Роз, чье внимание немало отвлекали бессвязные и радостные
восклицания, прочла адрес — Крейвн-стрит, Стрэнде. Немедленно она приняла
решение извлечь пользу из этой встречи.
— Живо! — воскликнула она. — Распорядись,
чтобы наняли карету. Ты поедешь со мной. Сейчас же, не теряя ни минуты, я
отвезу тебя туда. Я только предупрежу тетю, что мы на час отлучимся, и буду
готова в одно время с тобой.
Оливера не нужно было торопить, и через пять минут они уже
ехали на Крейвн-стрит.
Когда они туда прибыли. Роз оставила Оливера в карете якобы
для того, чтобы приготовить старого джентльмена к встрече с ним, и, послав свою
визитную карточку со слугой, выразила желание повидать мистера Браунлоу по
неотложному деду.

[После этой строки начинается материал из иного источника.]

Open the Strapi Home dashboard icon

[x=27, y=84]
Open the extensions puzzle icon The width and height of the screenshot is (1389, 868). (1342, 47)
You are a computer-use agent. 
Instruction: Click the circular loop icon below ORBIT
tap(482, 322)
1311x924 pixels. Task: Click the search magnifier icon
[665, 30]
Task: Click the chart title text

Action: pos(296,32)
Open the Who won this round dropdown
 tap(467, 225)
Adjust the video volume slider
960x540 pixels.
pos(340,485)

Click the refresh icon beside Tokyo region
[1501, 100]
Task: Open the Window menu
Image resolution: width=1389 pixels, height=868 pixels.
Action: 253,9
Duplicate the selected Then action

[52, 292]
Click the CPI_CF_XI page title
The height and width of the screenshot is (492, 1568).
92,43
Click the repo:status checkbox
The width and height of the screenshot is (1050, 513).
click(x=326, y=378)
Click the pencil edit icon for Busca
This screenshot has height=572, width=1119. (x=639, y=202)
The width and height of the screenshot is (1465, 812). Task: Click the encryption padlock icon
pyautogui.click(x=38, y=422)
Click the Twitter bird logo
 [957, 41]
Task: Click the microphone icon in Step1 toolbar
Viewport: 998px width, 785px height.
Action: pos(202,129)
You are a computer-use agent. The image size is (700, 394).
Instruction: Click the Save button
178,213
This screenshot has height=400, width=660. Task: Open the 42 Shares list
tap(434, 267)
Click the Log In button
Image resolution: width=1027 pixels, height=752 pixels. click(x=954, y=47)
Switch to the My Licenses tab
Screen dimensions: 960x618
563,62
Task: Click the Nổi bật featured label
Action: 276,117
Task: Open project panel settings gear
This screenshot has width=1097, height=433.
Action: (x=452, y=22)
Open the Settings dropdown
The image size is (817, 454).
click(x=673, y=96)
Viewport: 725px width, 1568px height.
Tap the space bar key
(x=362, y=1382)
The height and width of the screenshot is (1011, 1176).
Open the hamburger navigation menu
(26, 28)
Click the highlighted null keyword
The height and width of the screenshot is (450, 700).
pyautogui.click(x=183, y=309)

Слуга вскоре вернулся и попросил ее пройти наверх; войдя
вслед за ним в комнату верхнего этажа, мисс Мэйли очутилась перед пожилым
джентльменом с благодушной физиономией, одетым в бутылочного цвета фрак.
Неподалеку от него сидел другой старый джентльмен в коротких нанковых штанах и
гетрах; он имел вид не особенно благодушный и сжимал руками набалдашник толстой
трости, подпирая им подбородок.
— Ах, боже мой! — сказал джентльмен в бутылочного
цвета фраке, вставая поспешно и с величайшей учтивостью. — Прошу прощения,
молодая леди… я думал, что это какая-нибудь навязчивая особа, которая… прошу
извинить меня. Пожалуйста, присядьте.
— Мистер Браунлоу, не так ли, сэр? — спросила Роз,
переводя взгляд с другого джентльмена на того, кто говорил.
— Да, это я, — сказал старый джентльмен. — А
это мой друг, мистер Гримуиг… Гримуиг, не покинете ли вы нас на несколько
минут?
— Я не стала бы беспокоить этого джентльмена просьбой
уйти, — вмешалась мисс Мэйли. — Если я правильно осведомлена, ему
известно то дело, о котором я хочу говорить с Вами.
Мистер Браунлоу поклонился. Мистер Гримуиг, который отвесил
весьма чопорный поклон и поднялся со стула, отвесил еще один чопорный поклон и
снова опустился на стул.
— Несомненно, я очень удивлю вас, — начала Роз,
чувствуя вполне понятное смущение, — но когда-то вы отнеслись с величайшей
добротой и благосклонностью к одному моему милому маленькому другу, и я
уверена, что вам любопытно будет услышать о нем снова.
— Вот как! — сказал мистер Браунлоу.
— Вы его знали как Оливера Твиста, — добавила Роз.
Как только эти слова сорвались с ее губ, мистер Гримуиг,
притворявшийся, будто внимание его всецело поглощено большущей книгой, лежавшей
на столе, уронил ее с грохотом и, откинувшись на спинку стула, взглянул на
девушку, причем на лице его нельзя было прочесть ничего, кроме безграничного
изумления; он долго и бессмысленно таращил глаза, затем, слов — но пристыженный
таким проявлением чувства, судорожно принял прежнюю позу и, глядя прямо перед
собой, испустил протяжный, глухой свист, который, казалось, не рассеялся к
воздухе, но замер в самых сокровенных тайниках его желудка.
Мистер Браунлоу был удивлен отнюдь не меньше, хотя его
изумление выражалось не таким эксцентрическим образом. Он придвинул стул ближе
к мисс Мэйли и сказал:
— Окажите мне милость, прелестная моя юная леди, —
не касайтесь вопроса о доброте и благосклонности: об этом никто ничего не
знает. Если же есть у вас возможность представить какое-нибудь доказательство,
которое может изменить то неблагоприятное мнение, какое я когда-то вынужден был
составить об этом бедном мальчике, то, ради бога, поделитесь им со мной.